Goal
Convert the data below into a two-column CSV with the headers instruction and action, covering everything from the line containing "The width and" down to the line containing "click(626, 59)". Each row should pair a piece of text with its answer, with every field quoted, line breaks replaced by spaces, and the pictures omitted.

Data provided
— start —

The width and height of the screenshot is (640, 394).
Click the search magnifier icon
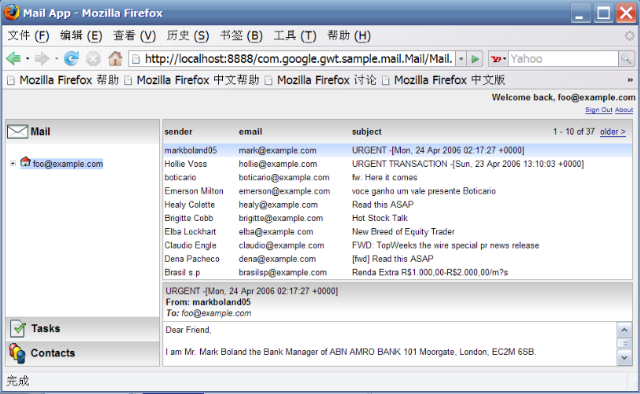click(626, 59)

— end —
— start —

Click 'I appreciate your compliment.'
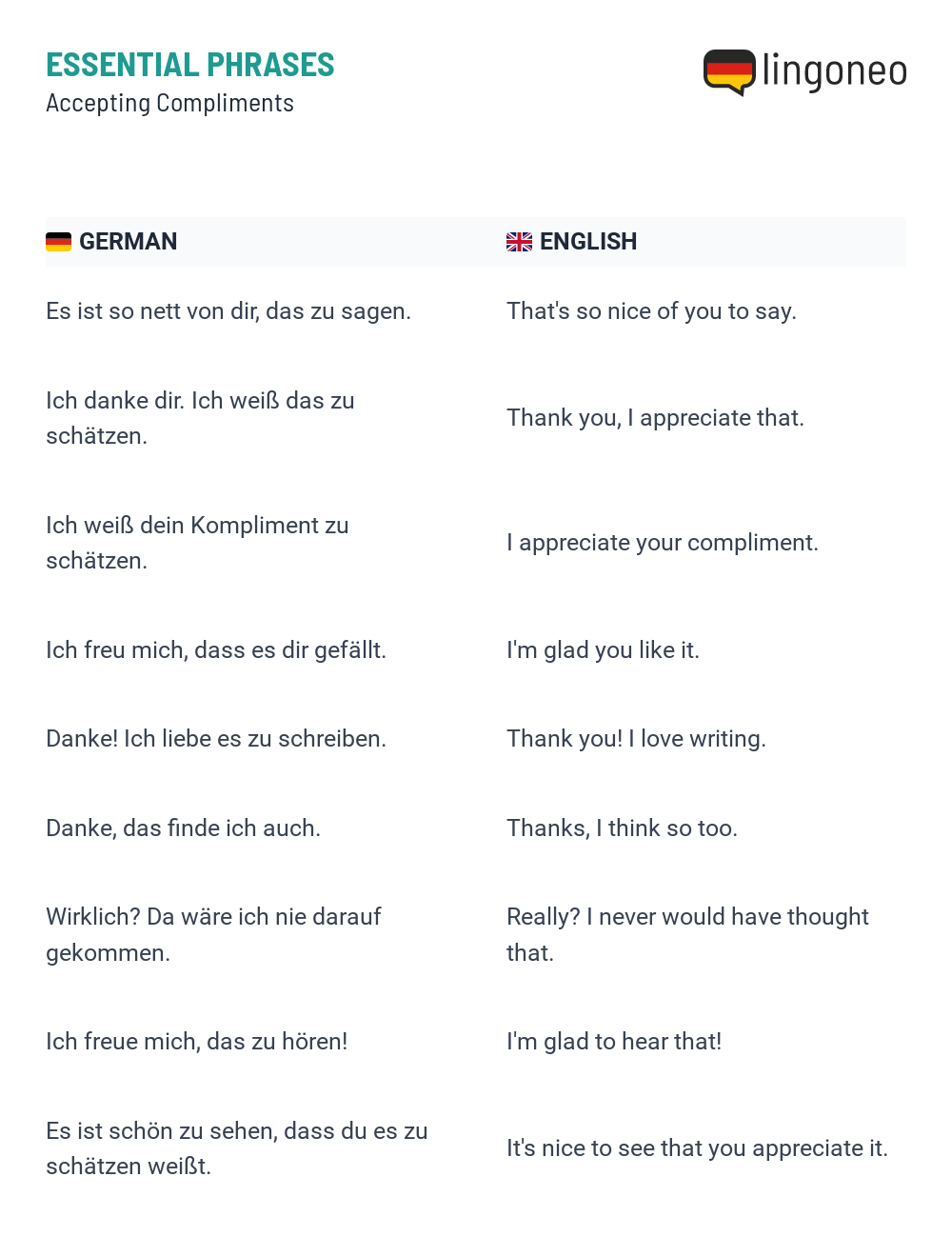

— end —
— start —

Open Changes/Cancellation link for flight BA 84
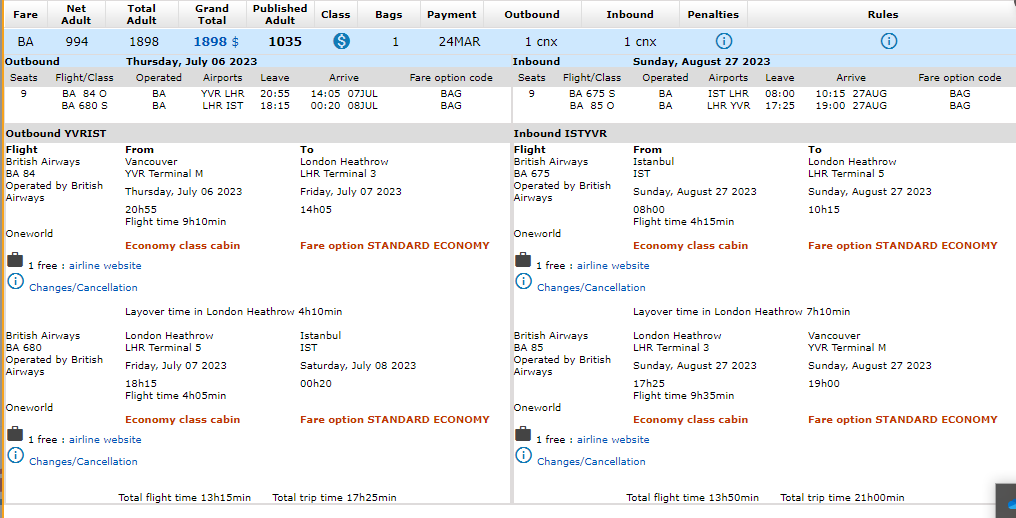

— end —

Response
instruction,action
"The width and height of the screenshot is (640, 394). Click the search magnifier icon","click(626, 59)"